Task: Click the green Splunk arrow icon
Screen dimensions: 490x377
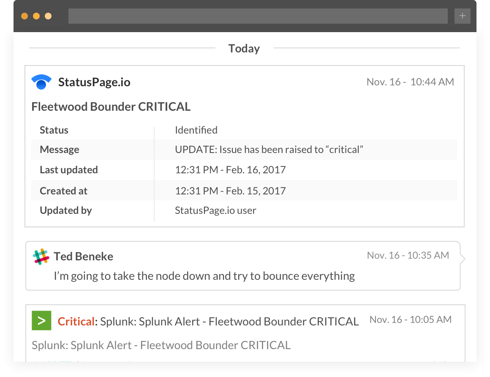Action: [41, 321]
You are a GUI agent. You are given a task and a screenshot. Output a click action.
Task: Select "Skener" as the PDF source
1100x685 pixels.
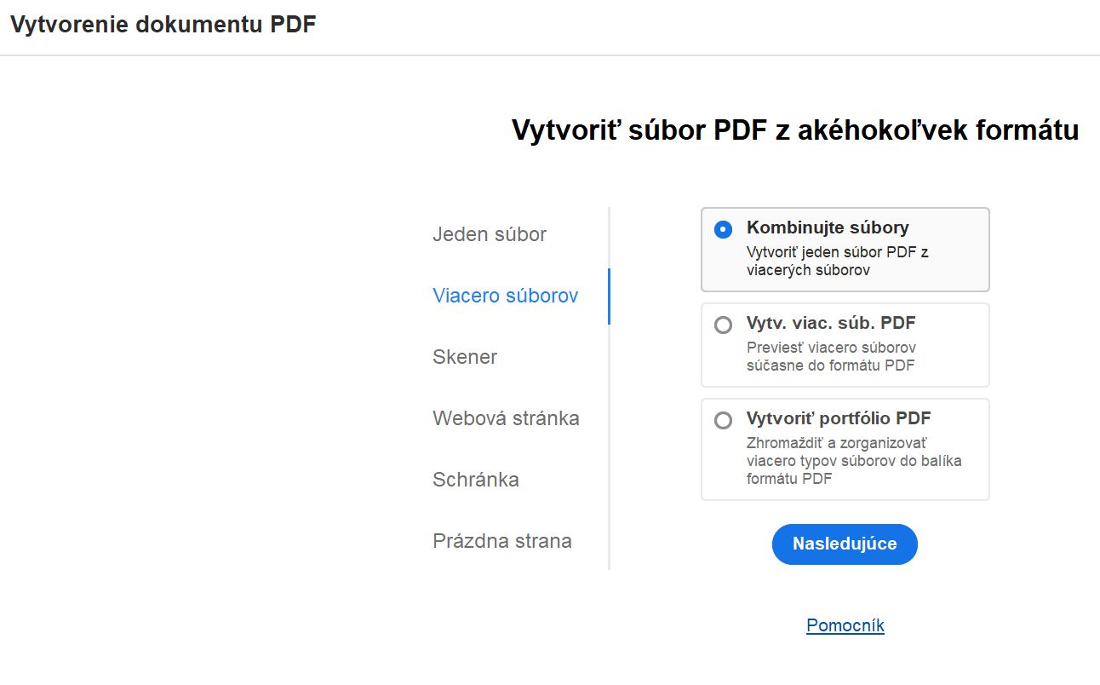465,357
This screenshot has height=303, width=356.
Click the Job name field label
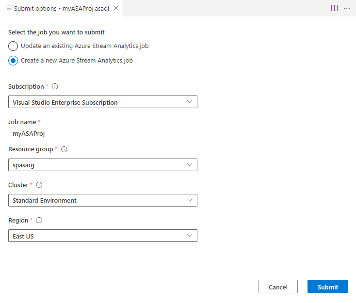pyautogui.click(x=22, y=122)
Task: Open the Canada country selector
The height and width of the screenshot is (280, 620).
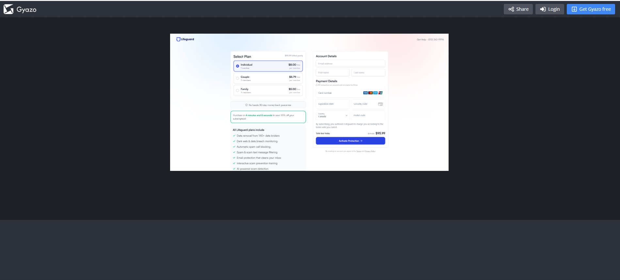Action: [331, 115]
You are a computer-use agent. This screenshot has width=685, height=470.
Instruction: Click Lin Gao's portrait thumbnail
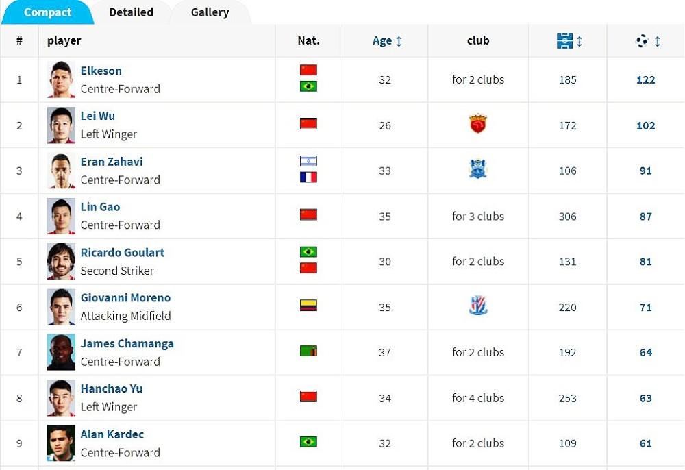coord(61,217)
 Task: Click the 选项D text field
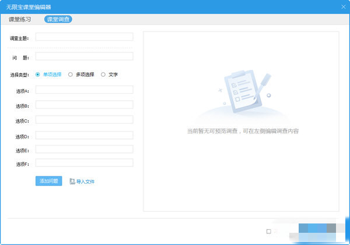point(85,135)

_ _ _

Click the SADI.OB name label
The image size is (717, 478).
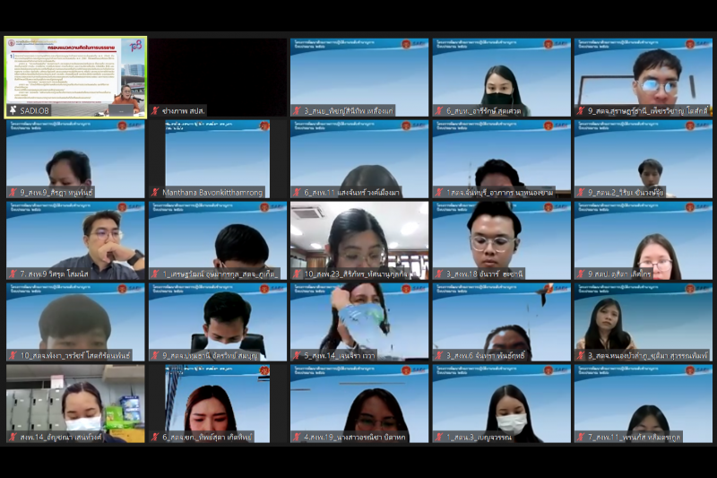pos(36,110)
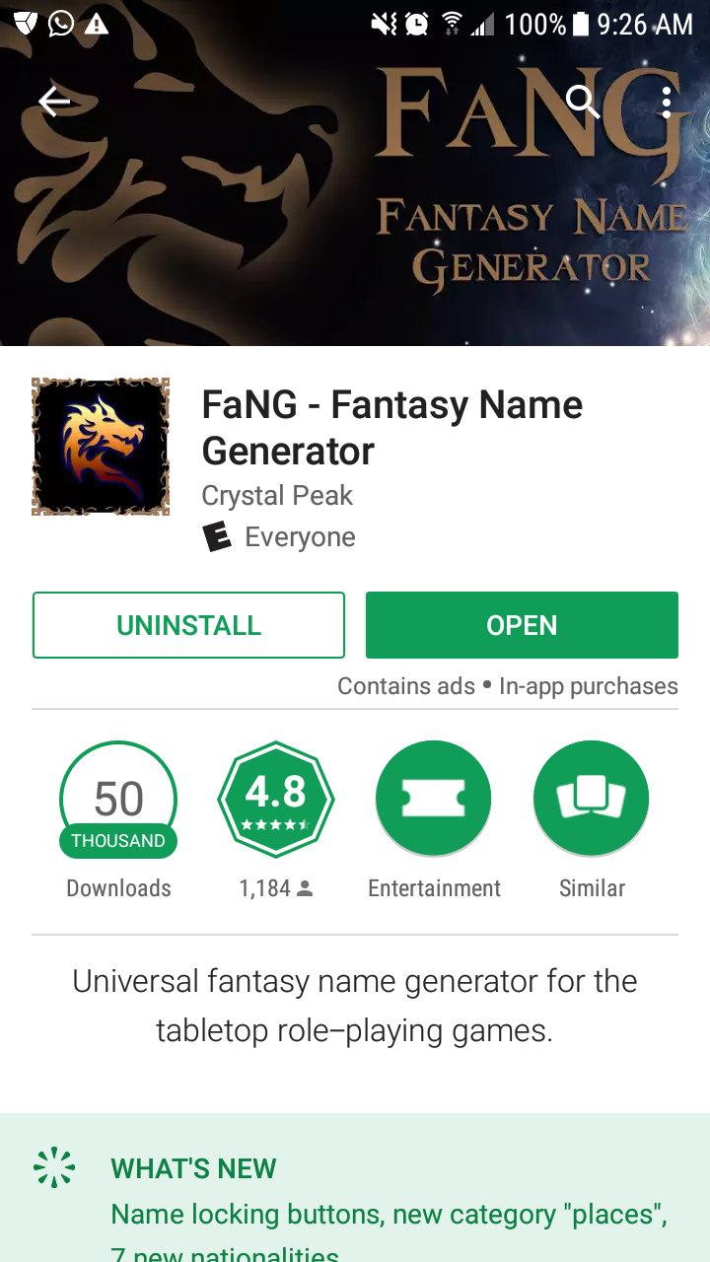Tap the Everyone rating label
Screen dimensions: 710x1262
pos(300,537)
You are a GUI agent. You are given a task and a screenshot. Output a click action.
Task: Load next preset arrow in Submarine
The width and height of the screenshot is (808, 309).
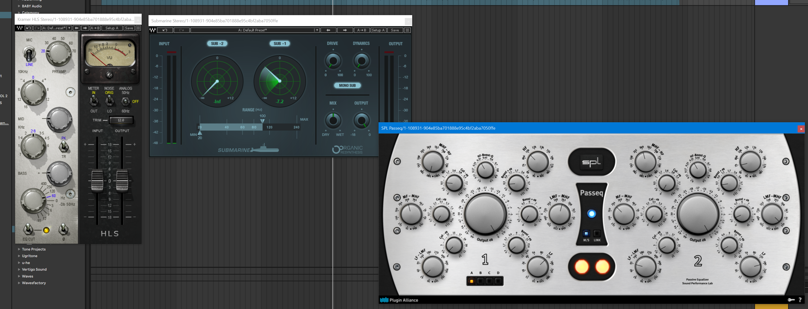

_ _ _

__To do__. Copy the records from the line that contains "Task: Click the green Splunk arrow icon" through the line that contains "point(85,135)", offsetting every coordinate in the answers by +145 and leaving everything else unchanged. Omit the pictures.

__Final result__.
Task: Click the green Splunk arrow icon
Screen dimensions: 490x377
Action: [186, 466]
You are a GUI agent. You are given a task and a screenshot. Output a click action.
Task: Select "Skener" as the PDF source
1100x685 pixels.
610,502
This screenshot has height=303, width=356.
Click the Job name field label
pyautogui.click(x=167, y=267)
Task: Open the Canada country selector
The height and width of the screenshot is (280, 620).
Action: [476, 260]
You are a computer-use agent. This screenshot has width=685, height=470.
Instruction: Click Lin Gao's portrait thumbnail
coord(206,362)
 Task: Click the 选项D text field
point(230,280)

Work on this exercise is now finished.